Da un punto di vista liberale, qualsiasi ordinamento politico deve venire giudicato sulla base del soddisfacimento di alcuni parametri fondamentali. Questi sono:
1. La capacità di rendere chiaro ed evidente all'elettorato chi ha preso certe decisioni, e chi vi si è opposto;
2. La capacità di render chiara ed evidente la natura di ogni spesa pubblica, e su chi essa grava;
3. La capacità di generare una efficace azione collettiva in tutte quelle aree dove essa è giudicata necessaria dall'elettorato;
4. La capacità di generare decisioni che non hanno mai effetti irreversibili, ovvero effetti che non possano essere rovesciati qualora l'opinione espressa in una diversa legislatura lo voglia.
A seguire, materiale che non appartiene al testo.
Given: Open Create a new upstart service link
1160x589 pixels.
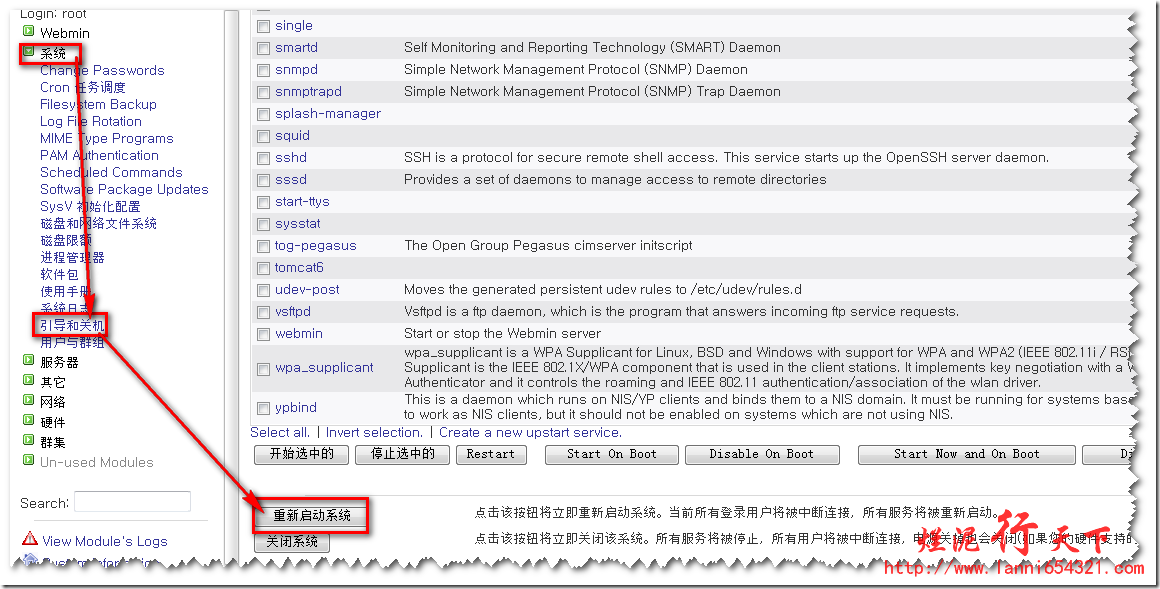Looking at the screenshot, I should pyautogui.click(x=530, y=432).
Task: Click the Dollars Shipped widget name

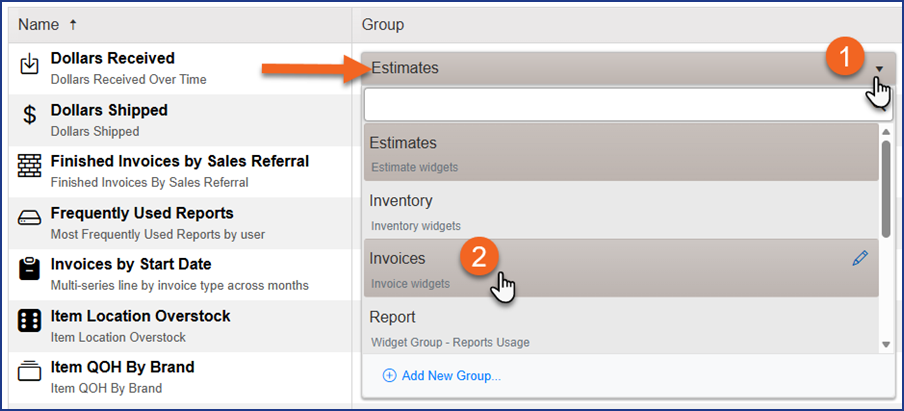Action: tap(109, 110)
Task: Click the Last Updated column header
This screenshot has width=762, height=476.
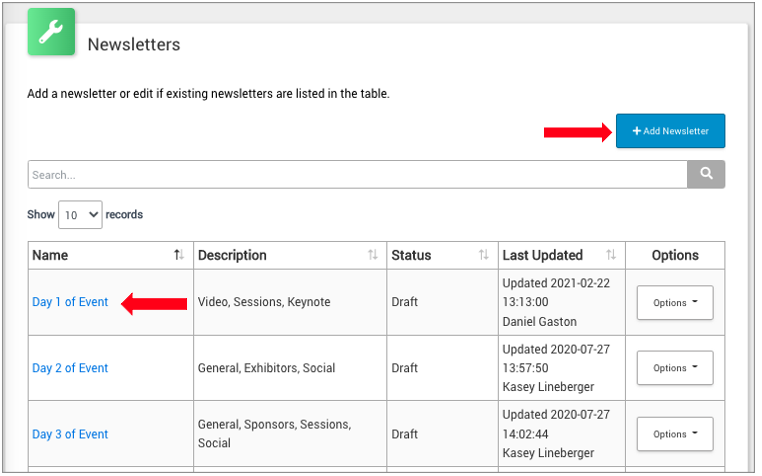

Il punto 2. è oggi di particolare importanza per la stessa sopravvivenza della democrazia liberale. Sin dalle origini essa è stata indistinguibile dalla questione del controllo da parte dei cittadini della tassazione, dei suoi scopi e del suo effettivo impiego. I meccanismo come il debito pubblico, il "play-as-you-earn" dei sistemi fiscali, il "pay-as-you-go" dei sistemi previdenziali a ripartizione, hanno fatto sì che oggi la grandissima parte dei cittadini non sa n- quanto dà allo Stato, né quanto ne riceve. Nessuna autentica democrazia può esistere sotto queste condizioni. Il "consenso socialdemocratico" è stato ed è viziato dal fatto che il consenso è stato ottenuto nascondendo volontariamente ai cittadini i costi delle politiche pubbliche socialiste, rendendo visibili soltanto i benefici.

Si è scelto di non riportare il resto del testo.